» **TASK REQUIREMENTS**: The task calls for each line of the records below in which the word "agent" appears.
= = = = = = =
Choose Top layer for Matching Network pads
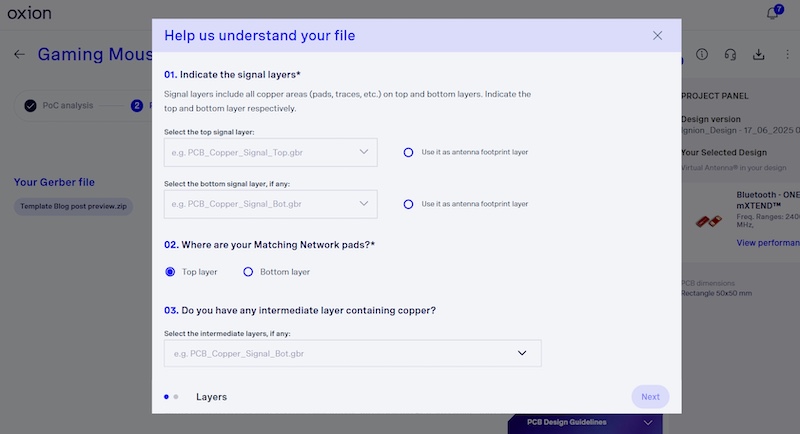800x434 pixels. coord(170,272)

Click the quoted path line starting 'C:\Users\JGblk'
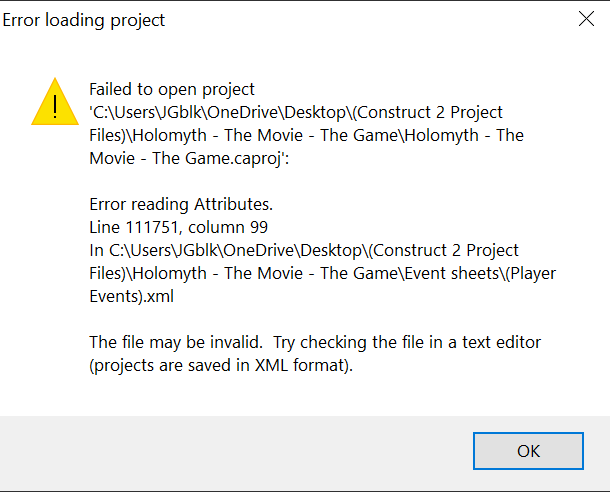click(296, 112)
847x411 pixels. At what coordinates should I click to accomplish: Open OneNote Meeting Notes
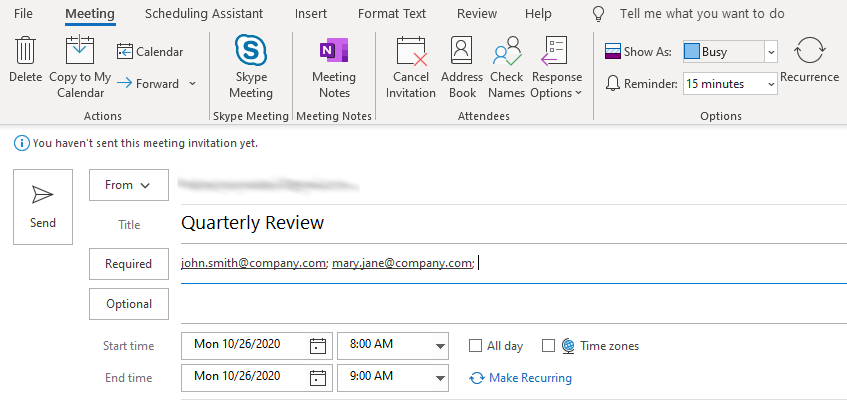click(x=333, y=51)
= = = = = = =
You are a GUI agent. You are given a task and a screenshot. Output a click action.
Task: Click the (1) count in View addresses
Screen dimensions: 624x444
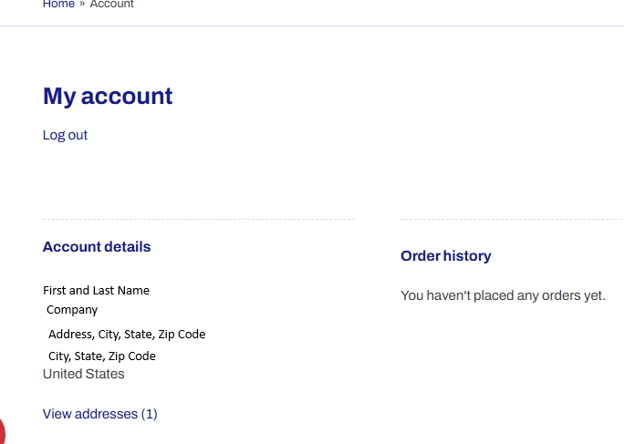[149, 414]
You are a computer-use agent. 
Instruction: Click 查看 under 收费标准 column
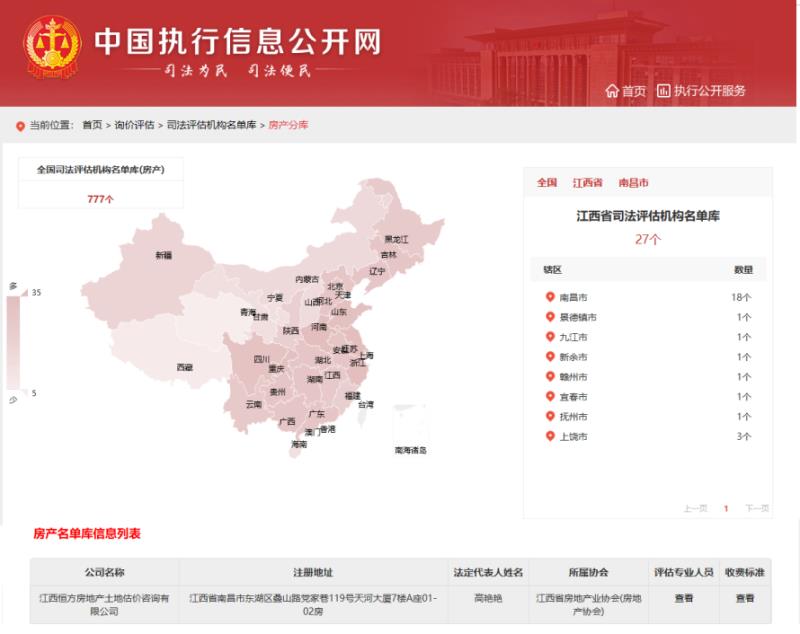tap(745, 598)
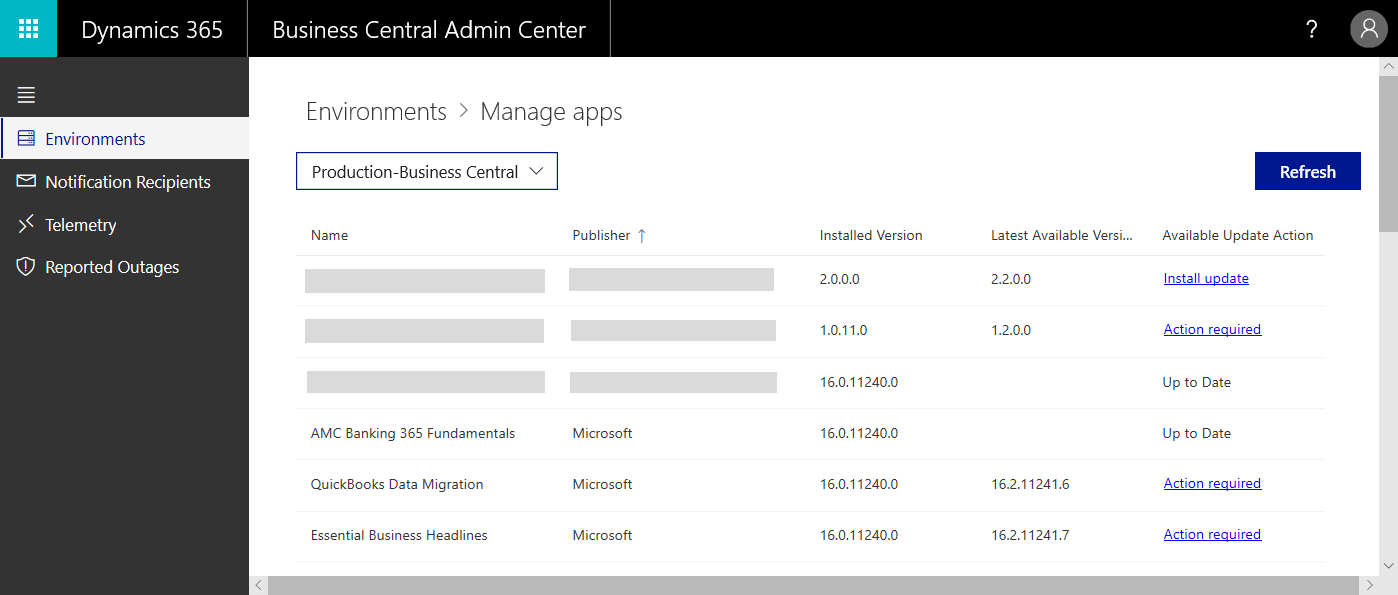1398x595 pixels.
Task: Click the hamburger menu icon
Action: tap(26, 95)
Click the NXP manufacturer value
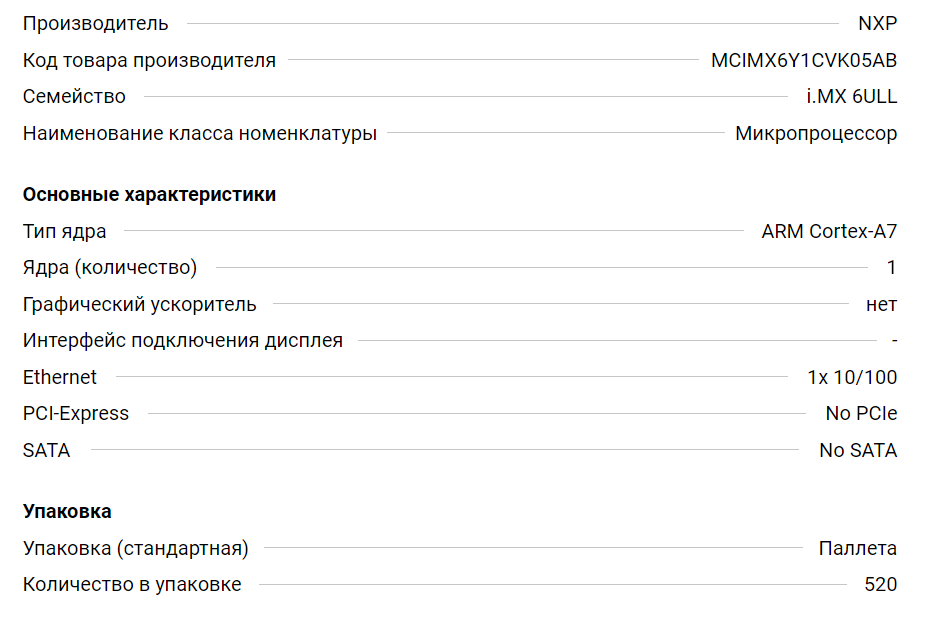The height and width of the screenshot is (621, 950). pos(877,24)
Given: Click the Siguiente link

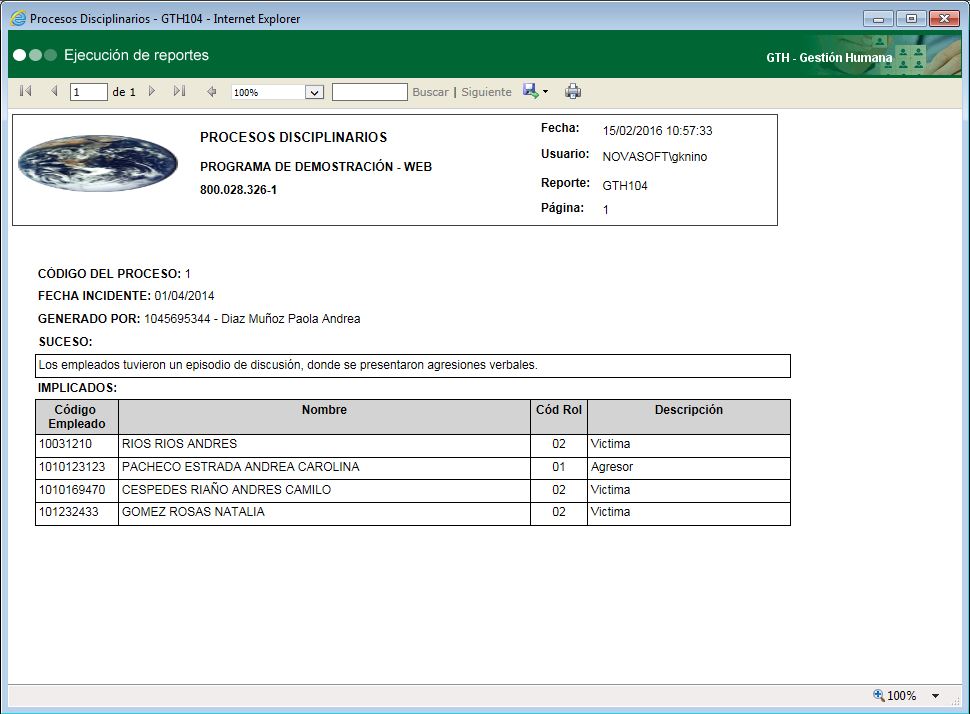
= = = = = = =
» **SOLVED PROBLEM**:
You are a GUI agent. You are given a task and a screenshot. Output a click action.
You are a computer-use agent. 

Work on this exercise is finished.